I am an Eagle Scout. (I used to say I “was” an Eagle Scout until one of my clients admonished my use of the past tense, reminding me that you’re an Eagle Scout for life.) Eagle is the highest rank in scouting, and it’s proof that you know how to put the spirit of scouting into practice. So it was with disappointment that I learned of the Boy Scouts of America’s decision to deny membership to openly gay boys.
Scouting taught me that even if we are each a little different, there is a place for us on the team, and we can work together to meet our goals. Unfortunately, the Boy Scouts of America believes that these truly American principles do not extend to everyone.
As a young kid growing up in a mostly white, Judeo-Christian Staten Island, I knew I was different. I had different-color skin, had a different religion, and ate different food at home. And like so many other kids who are different, I had a choice to make—to confidently embrace my difference or to be fearful of it. Of course, I was too young to understand that choice. I was more interested in making friends, playing in the woods, and having adventures. Naturally, I signed up for the Boy Scouts.
In an instant Ms. Garcia, my Cub Scout den mother, helped me understand that all of the boys in her group were equal—equally naughty and equally guilty of wreaking havoc, but still equal. At the same time, the Cub Scouts taught me to be proud of how I was different. I had a different religion, and my scout leaders encouraged me to tell my peers about it.

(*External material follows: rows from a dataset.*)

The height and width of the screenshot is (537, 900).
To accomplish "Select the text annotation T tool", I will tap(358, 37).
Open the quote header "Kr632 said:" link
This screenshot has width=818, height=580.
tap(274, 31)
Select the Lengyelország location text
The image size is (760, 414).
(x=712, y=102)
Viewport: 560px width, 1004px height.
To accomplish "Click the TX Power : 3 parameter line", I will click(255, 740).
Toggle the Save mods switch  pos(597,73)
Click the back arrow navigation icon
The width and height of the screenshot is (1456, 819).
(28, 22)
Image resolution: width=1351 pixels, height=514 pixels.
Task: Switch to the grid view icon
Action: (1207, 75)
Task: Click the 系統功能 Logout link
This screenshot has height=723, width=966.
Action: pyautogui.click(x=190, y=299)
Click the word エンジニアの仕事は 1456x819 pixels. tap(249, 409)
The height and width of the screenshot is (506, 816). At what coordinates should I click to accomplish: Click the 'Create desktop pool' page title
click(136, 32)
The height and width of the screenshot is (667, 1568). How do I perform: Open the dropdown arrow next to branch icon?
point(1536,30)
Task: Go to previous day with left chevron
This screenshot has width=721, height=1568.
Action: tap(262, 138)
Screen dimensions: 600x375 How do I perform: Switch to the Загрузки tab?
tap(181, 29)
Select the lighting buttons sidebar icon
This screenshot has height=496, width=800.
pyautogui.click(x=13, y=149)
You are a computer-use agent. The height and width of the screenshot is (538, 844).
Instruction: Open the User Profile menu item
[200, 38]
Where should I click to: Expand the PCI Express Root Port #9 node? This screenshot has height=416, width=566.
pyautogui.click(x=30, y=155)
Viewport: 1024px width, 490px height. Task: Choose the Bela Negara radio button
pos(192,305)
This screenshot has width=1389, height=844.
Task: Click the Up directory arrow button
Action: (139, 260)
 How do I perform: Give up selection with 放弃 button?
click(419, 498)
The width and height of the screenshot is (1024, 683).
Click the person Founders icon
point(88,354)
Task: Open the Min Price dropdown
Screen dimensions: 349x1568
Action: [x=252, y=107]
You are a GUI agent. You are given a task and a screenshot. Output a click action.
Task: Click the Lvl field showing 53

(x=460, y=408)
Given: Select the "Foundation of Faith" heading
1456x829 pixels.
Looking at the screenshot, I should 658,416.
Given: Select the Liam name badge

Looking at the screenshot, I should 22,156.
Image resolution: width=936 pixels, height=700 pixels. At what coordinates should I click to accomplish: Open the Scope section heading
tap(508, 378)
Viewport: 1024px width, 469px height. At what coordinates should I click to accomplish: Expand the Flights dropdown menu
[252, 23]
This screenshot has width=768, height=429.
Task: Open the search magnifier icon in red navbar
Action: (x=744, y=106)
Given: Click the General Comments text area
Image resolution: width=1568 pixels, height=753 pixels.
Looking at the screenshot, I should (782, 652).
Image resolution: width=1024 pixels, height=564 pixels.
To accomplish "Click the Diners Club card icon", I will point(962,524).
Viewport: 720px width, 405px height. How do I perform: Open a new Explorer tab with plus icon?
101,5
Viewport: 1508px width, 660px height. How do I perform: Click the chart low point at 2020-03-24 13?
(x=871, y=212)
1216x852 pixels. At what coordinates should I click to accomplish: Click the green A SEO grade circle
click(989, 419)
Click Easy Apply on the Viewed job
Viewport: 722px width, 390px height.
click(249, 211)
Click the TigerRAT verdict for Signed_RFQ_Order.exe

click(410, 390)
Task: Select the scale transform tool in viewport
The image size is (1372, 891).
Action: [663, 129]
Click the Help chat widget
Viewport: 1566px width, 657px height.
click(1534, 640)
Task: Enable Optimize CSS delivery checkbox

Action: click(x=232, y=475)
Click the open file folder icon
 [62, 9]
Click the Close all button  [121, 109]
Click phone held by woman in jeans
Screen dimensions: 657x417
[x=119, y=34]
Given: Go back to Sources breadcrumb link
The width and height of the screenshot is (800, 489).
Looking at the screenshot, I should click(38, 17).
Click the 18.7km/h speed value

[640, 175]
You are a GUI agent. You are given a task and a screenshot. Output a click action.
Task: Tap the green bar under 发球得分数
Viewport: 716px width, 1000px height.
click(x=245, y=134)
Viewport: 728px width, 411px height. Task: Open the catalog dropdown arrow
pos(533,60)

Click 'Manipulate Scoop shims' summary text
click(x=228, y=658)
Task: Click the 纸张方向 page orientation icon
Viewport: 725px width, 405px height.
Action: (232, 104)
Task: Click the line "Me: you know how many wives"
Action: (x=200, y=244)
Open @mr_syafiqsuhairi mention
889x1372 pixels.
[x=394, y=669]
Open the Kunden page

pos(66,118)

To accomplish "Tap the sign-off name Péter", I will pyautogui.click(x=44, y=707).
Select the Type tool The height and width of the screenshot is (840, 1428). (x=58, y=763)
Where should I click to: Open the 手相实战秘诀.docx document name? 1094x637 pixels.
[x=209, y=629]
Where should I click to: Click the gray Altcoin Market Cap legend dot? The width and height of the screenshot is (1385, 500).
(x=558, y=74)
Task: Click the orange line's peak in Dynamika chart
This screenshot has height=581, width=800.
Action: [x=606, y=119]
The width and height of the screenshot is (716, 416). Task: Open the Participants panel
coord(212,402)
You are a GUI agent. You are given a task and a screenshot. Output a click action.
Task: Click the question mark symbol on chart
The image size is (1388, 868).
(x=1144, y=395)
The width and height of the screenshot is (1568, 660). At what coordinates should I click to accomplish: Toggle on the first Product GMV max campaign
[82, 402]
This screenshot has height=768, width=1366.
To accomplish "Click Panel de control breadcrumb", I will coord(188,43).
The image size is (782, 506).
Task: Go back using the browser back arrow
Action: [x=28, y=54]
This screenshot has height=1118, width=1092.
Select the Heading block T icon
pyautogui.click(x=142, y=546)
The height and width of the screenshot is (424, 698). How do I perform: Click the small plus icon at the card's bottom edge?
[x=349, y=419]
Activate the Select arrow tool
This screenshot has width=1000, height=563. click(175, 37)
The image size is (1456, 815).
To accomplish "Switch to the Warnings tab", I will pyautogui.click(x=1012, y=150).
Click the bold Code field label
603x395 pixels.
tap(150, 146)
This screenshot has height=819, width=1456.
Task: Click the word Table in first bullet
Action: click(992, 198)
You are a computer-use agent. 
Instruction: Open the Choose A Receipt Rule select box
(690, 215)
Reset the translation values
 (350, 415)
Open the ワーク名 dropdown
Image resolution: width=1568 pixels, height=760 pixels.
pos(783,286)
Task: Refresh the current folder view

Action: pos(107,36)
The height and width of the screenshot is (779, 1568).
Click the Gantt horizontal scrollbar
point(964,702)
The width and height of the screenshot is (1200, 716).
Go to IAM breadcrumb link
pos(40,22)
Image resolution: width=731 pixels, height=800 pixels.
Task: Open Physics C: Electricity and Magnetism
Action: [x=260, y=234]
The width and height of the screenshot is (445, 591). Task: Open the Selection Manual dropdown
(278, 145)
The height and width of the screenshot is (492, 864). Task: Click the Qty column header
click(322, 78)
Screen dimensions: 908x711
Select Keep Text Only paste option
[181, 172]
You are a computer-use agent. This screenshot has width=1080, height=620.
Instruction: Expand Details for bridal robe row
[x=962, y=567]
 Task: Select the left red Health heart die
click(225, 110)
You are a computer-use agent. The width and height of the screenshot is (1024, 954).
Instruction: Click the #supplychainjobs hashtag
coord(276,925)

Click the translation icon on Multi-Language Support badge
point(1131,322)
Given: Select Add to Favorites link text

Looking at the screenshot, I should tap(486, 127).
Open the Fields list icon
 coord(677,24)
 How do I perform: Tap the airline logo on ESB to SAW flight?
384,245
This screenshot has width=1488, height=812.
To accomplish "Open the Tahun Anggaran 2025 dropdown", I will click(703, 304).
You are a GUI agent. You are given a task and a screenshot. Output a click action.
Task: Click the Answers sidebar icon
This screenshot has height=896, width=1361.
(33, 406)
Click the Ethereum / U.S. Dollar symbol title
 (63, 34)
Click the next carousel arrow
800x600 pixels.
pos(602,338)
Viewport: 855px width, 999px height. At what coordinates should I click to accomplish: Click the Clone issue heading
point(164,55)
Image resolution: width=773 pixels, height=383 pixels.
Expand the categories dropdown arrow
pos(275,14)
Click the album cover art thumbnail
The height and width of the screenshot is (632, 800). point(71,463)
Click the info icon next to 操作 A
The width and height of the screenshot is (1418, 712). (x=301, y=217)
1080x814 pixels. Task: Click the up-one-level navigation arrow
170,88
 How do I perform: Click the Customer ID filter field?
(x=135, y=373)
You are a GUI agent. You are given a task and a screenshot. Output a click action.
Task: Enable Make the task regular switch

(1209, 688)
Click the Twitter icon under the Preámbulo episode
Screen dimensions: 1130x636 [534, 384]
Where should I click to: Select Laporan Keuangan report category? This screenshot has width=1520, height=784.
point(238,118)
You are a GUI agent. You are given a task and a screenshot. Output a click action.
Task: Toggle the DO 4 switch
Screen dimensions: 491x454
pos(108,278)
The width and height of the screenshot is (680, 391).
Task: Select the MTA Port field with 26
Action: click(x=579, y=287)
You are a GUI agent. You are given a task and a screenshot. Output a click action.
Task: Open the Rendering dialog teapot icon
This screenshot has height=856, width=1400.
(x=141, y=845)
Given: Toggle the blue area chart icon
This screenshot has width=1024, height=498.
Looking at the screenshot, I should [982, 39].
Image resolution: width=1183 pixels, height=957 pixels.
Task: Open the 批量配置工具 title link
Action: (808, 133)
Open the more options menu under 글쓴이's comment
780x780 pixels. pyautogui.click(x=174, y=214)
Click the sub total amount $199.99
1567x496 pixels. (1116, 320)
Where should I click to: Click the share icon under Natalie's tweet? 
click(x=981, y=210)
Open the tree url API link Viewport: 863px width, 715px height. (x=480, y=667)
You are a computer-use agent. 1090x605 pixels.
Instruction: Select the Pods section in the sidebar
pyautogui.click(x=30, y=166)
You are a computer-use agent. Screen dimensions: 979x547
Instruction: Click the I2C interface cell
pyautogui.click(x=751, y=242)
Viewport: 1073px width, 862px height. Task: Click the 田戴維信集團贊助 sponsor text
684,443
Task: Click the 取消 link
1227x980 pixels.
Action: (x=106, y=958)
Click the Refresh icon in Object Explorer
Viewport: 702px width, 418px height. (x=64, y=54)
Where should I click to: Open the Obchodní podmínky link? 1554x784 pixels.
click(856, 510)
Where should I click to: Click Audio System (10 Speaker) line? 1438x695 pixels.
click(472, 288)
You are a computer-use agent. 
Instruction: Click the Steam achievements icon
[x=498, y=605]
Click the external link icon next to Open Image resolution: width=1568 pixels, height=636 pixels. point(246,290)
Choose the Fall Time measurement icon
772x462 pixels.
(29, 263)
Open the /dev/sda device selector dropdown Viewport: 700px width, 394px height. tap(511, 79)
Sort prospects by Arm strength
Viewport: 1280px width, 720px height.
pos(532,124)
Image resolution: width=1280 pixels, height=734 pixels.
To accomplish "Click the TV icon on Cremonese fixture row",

Before long, my parents and pack leader were helping me complete my application for the newly minted “Bismillah” award for Cub Scouts. (An Islamic religious medal already existed for Boy Scouts.) I put a lot of work into it, and today I enjoy the honor of being the first Cub Scout in America to receive it. I was part of a team, but proud of being different.
In my awkward teen years, scouting continued to give me the confidence I needed to celebrate my differences while building bonds of fellowship with other boys. We learned together, served the public together, grew up together, and, of course, camped together. Ultimately, my fellow scouts elected me—this skinny, brown Muslim kid—to be their Senior Patrol Leader. It was a reminder that you can be different and still belong.
Which is why I’m saddened by the Boy Scouts’ decision to keep their doors closed to boys who openly identify as gay. We know all to well the bullying, subjectification, and alienation often felt by young LGBT Americans. We know about the depression and the suicides. And we know how important it is to give kids who feel different a sense of place and self-confidence. The Boy Scouts gave me that sense of confidence, and I wish it could do the same for all boys. How awesome it would be to hear a scout leader say, “Hey, I don’t care how you pray, or who you want to spend time with, I just want you to help me paint this fence.”
Some have found it curious that I’m using my Muslim experience to defend gay rights. But this isn’t about religion, sexuality, or morality. It’s about recognizing the powerful role that scouting can play in acknowledging difference and building self-confidence in boys who might otherwise not understand that it’s okay to be different. While families, communities, and this entire nation continue to discuss sexual orientation, let’s not do it at the expense of building leaders out of boys.
As someone who benefited deeply from scouting, I hope that the Boy Scouts of America will reconsider its decision. After all, the tenth point of Boy Scout Law is to be brave.